Search the lines of the records for the word "agent", and copy every line that has it.
++++++++
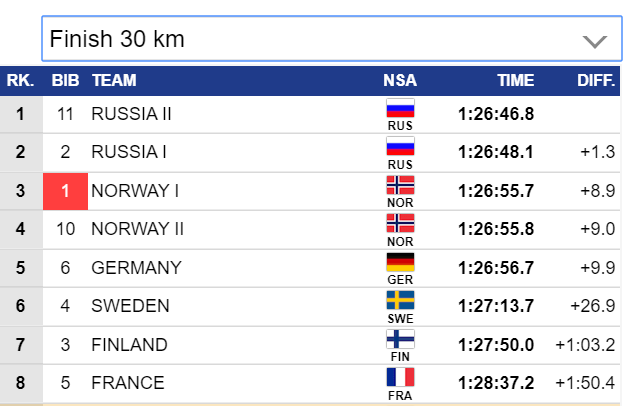Click the Norwegian flag for Norway II
This screenshot has width=629, height=406.
click(400, 223)
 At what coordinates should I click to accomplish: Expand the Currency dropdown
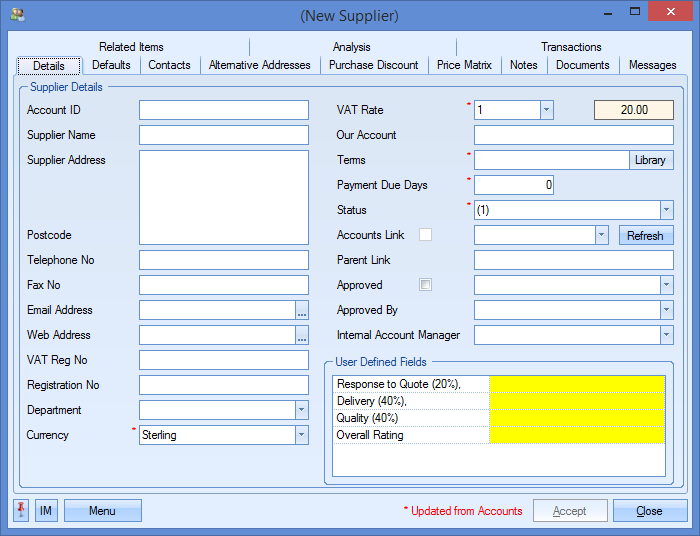click(301, 435)
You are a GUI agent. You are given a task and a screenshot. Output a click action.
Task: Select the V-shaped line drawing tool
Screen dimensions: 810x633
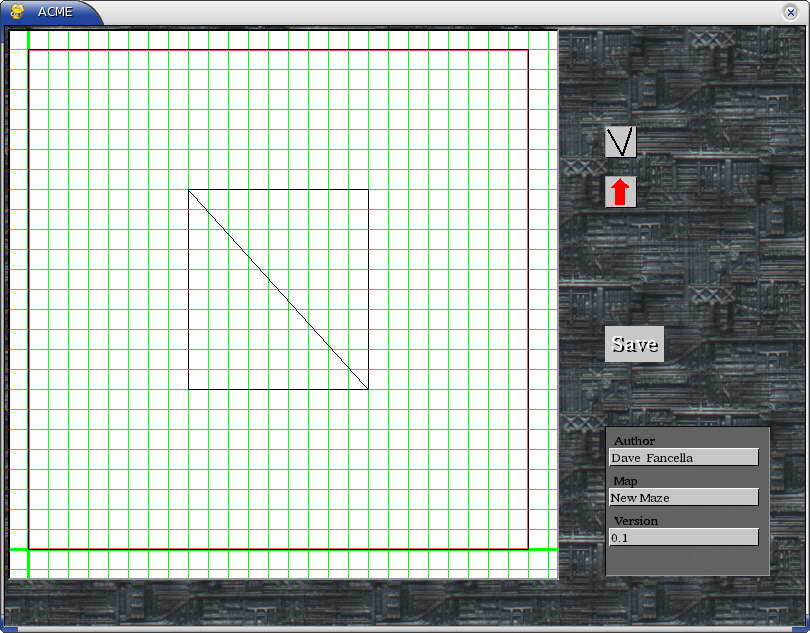point(620,142)
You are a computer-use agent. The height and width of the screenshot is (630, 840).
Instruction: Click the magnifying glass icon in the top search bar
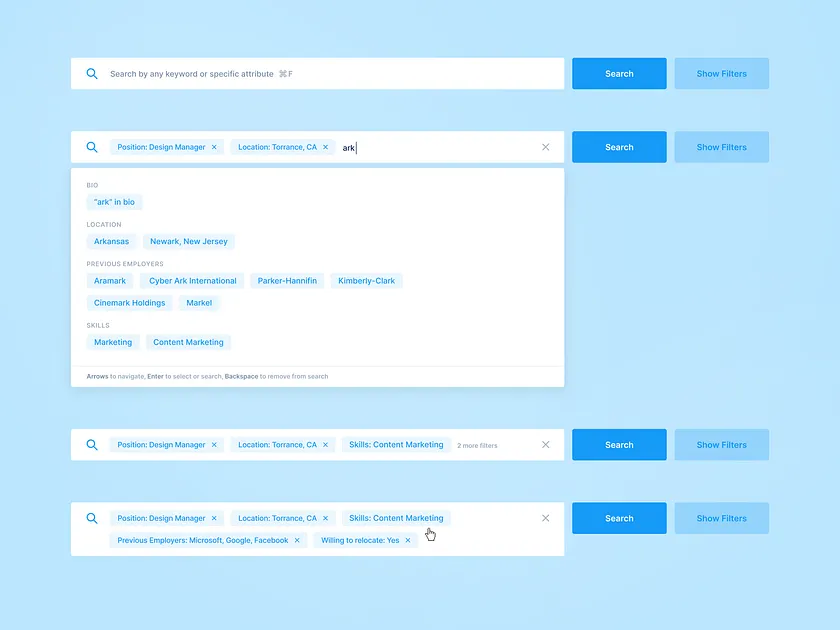click(x=91, y=73)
++++++++
#### Answer area
You are a GUI agent. You are given a task and a screenshot. Output a click action.
You are a computer-use agent. The height and width of the screenshot is (630, 840).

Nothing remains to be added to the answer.